Remembering Gregg County's "Black Hawk" orator
By Van Craddock
Reese Calhoun DeGraffenried is a name little remembered in Gregg County today. After all, he's been dead 110 years.
But the big man with the handlebar mustache was considered one of the finest orators of the day, earning a national reputation for his speech-making. And the "Black Hawk," as he came to be known, was the first U.S. congressman to call Longview home.
Born May 7, 1859, in Franklin, Tenn., DeGraffenried had graduated from the University of Tennessee by the age of 19. A year later he graduated from the Lebanon, Tenn., School of Law, setting up practice in Chattanooga. He soon decided to make his fortune in Texas, however, becoming an assistant fuel agent and brakeman for the Texas and Pacific Railroad.
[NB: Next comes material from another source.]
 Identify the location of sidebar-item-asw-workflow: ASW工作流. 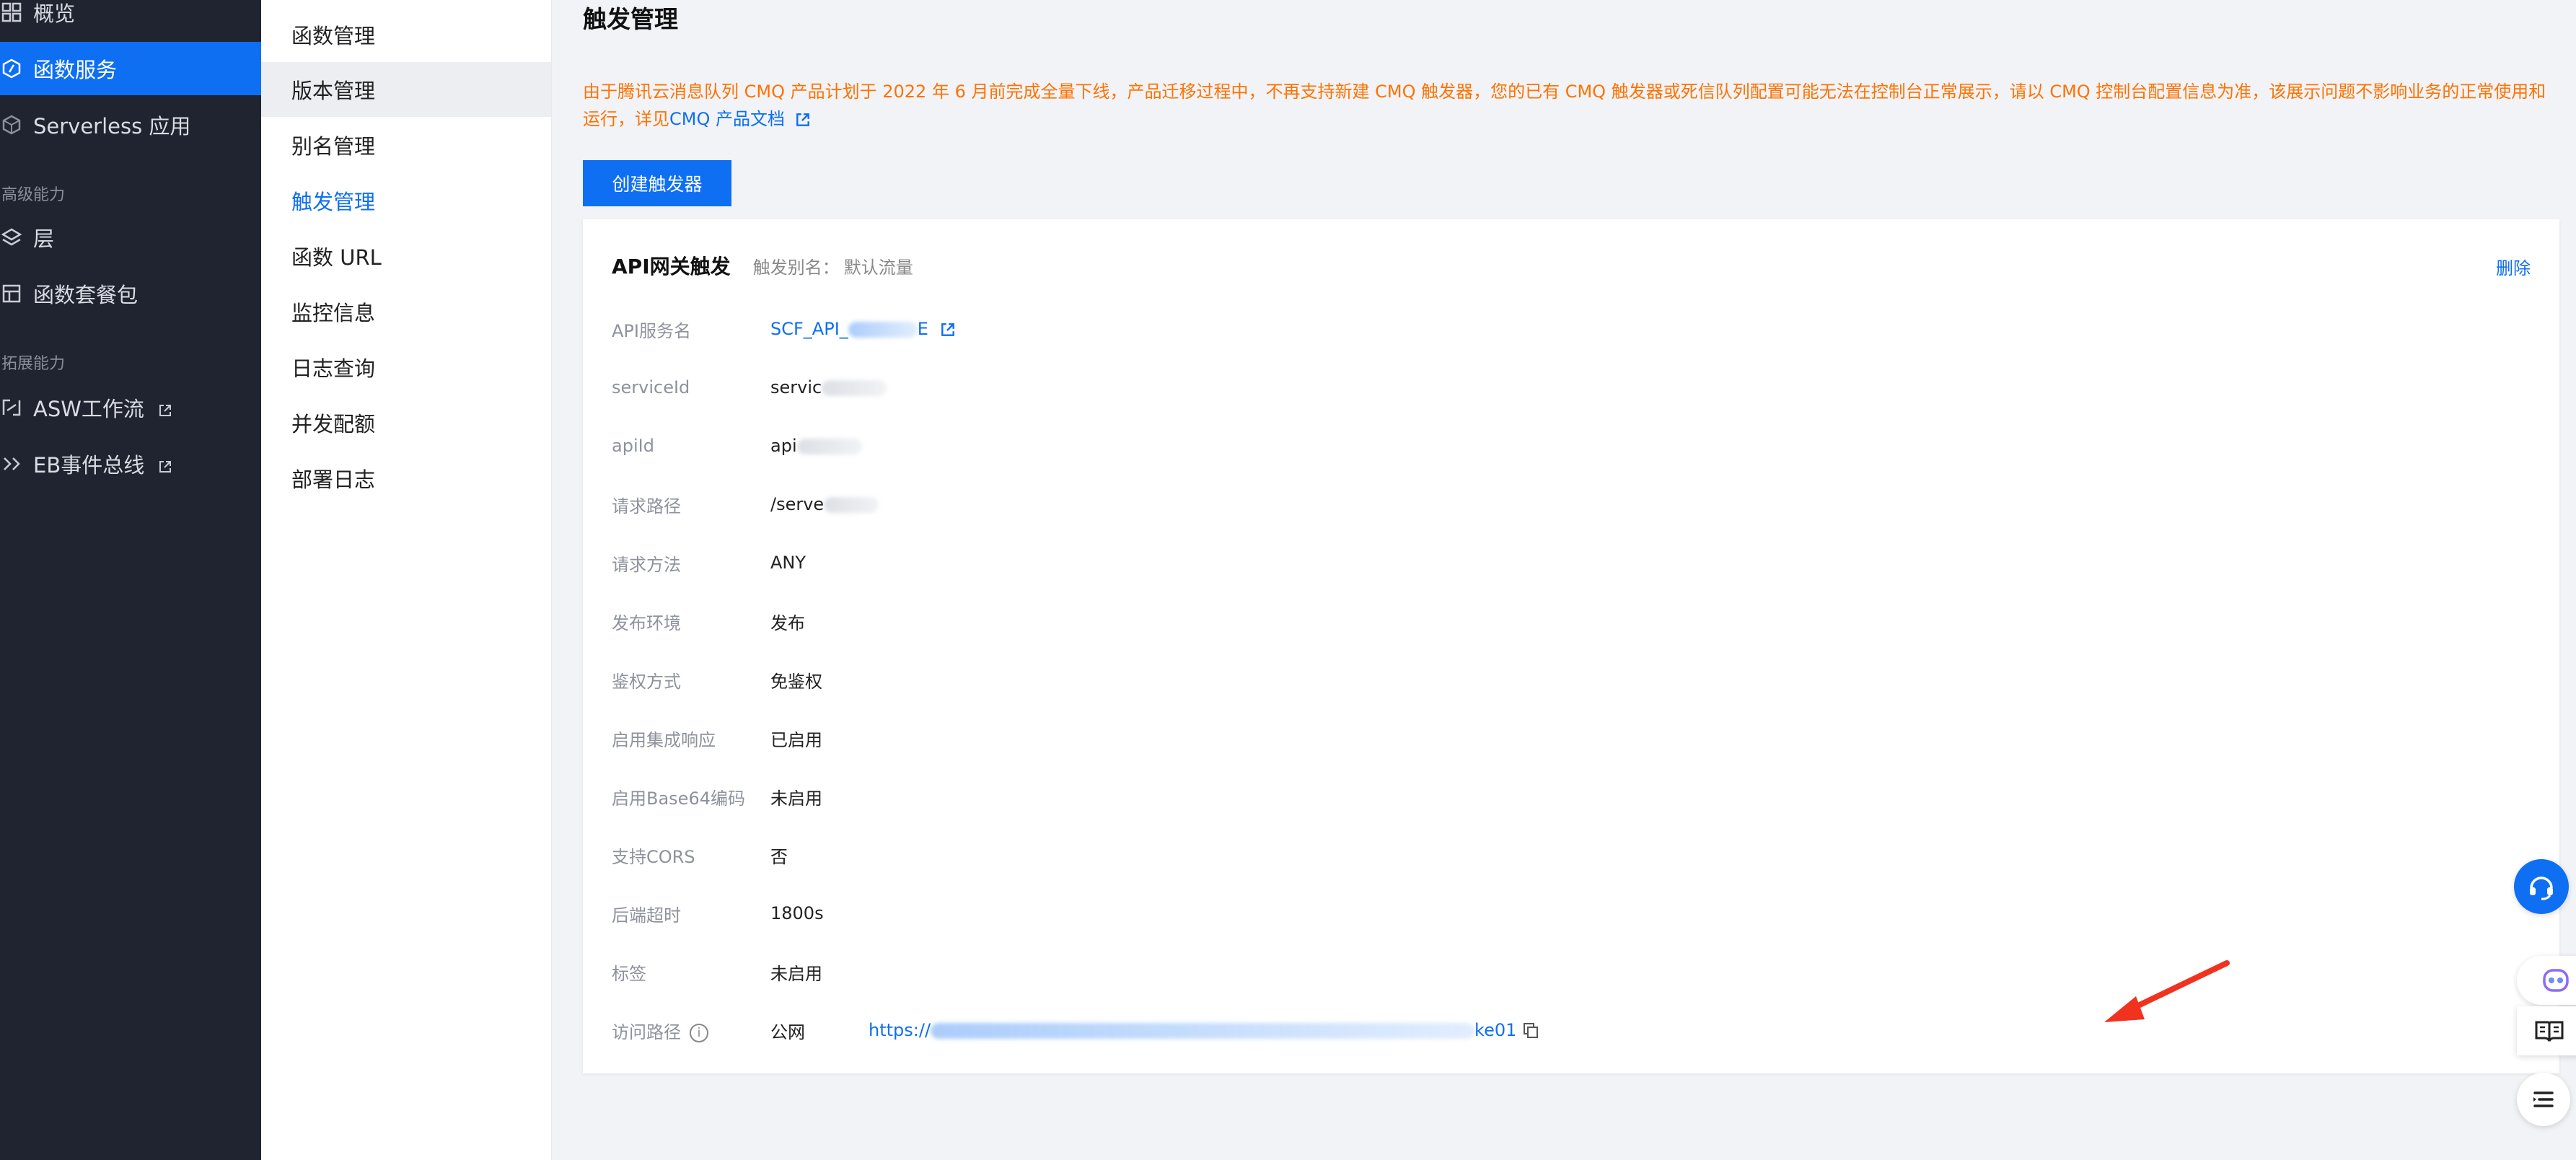
(130, 408).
He moved to Longview in 1883, quickly making an impression on the local folks. The young man with the golden voice soon got caught up in local politics, and for a short time served as Gregg County attorney.
In 1888, he was named a presidential elector on the Democratic ticket and he began to earn a name for himself in the party. By 1896, he worked up the nerve to challenge C.B. "Buck" Kilgore, who had represented Gregg County in Congress for a number of years.
Kilgore - yes, the Gregg County town was named for him - had been a Confederate officer and Civil War POW and long had been popular with voters.
Lo and behold, DeGraffenried defeated Kilgore and became Texas' Third District representative in the 55th Congress.
The "Black Hawk" quickly became a popular figure in the nation's capital. Not only was he known for his oratory, but with his huge frame and mustache to match, he closely resembled another popular politician of the time, William Howard Taft.
DeGraffenried continued to impress the voters, twice winning re-election. In 1902, however, he was narrowly defeated by Judge Gordon Russell of Tyler. Although a lame-duck congressman, DeGraffenried worked as hard as ever for his constituents.
But on Aug. 29, 1902, DeGraffenried suddenly took ill and died. The cause was listed as "apoplexy."
"Today he was the picture of vigorous manhood and the glow of good health seemed to be on his face," reported a Washington newspaper. "He was habitually cheerful."
On Aug. 30, DeGraffenried's body was placed aboard a train for the long trip back home. Two days later, the casket was placed in the Gregg County Courthouse where hundreds of people filed by to pay their respects.
On Sept. 2, the day of the funeral, all stores and banks closed at noon. The services were attended by more than 6,000 people. Several congressmen made the trip from Washington to give eulogies and the "Black Hawk" was laid to rest with full Masonic honors in Longview's Greenwood Cemetery.
As a token of appreciation for services rendered by the Gregg County lawmaker, members of the 57th Congress appropriated $5,000 to be paid to Mrs. DeGraffenried.